Sinds de invoering van de wet passend onderwijs is het voor scholen lastiger om een leerling te weigeren of van school te verwijderen. Scholen moeten nu meer feiten en onderbouwing geven voor zo'n beslissing. De Geschillencommissie passend onderwijs vraagt in dergelijke zaken meer bewijslast van scholen. Dit meldt de Algemene Onderwijsbond (AOb).

Scholen moeten volgens strenge criteria voor elk individueel kind uitzoeken wat precies de 'ondersteuningsbehoefte' is. Vervolgens moet de school kijken of zij zelf in die behoefte kan voorzien. Is speciaal onderwijs (so) voor de betreffende leerling toch beter, dan moet de school de werkwijze van de so-school in de buurt uitzoeken. “Het is aan de school waar het kind is aangemeld of waar het kind niet langer onderwijs krijgt, om aan te tonen dat de so-school in de buurt wel de ondersteuning biedt die past bij de individuele zorgbehoefte van dit specifieke kind”, zegt de Geschillencommissie passend onderwijs.
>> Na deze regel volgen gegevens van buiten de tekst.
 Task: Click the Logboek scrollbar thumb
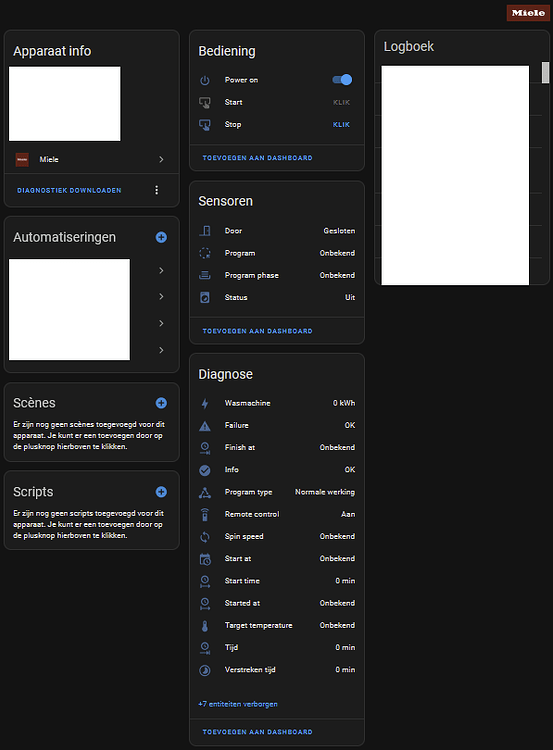pyautogui.click(x=545, y=73)
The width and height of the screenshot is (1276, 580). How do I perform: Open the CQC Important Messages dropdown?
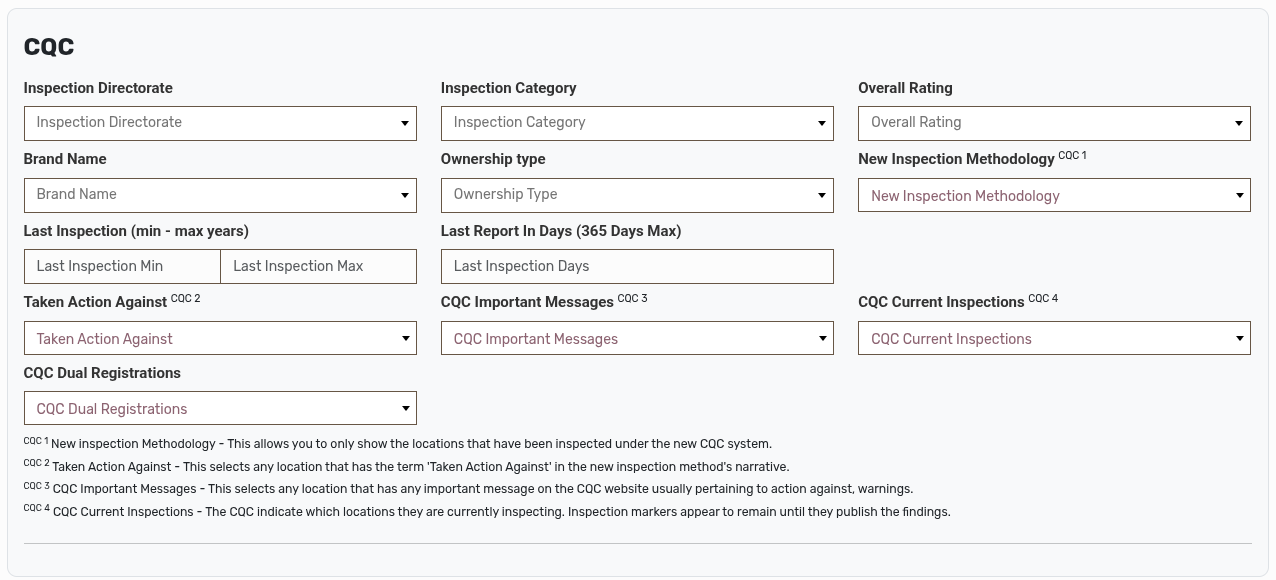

Het opstellen van een onderzoeksdocument is nieuw voor de scholen en zou vooral een hoop werk zijn. “Alleen al de beschrijving van wat erin moet staan is zestien pagina's. Tot nu toe levert passend onderwijs vooral een hoop extra papierwerk op. De leraren zijn zo gefocust op hun relatie met de kinderen in de klas, op hun dagelijkse werk dat alles wat daar buiten valt aan papierwerk en documenten gewoon minder belangrijk is”, aldus Ina van der Schuur, AOb-consulent die voorlichting geeft over passend onderwijs.

Volgens de coördinator passend onderwijs bij stichting Onderwijsgeschillen, Stephan Schellens, weegt de onderzoeksplicht zwaar, maar krijgen ze tot nu toe nog geen signalen van scholen over de toegenomen werkdruk. De scholen zouden vooral behoefte hebben aan duidelijke uitspraken, zodat ze weten wat ze precies moeten doen om aan de wet te voldoen.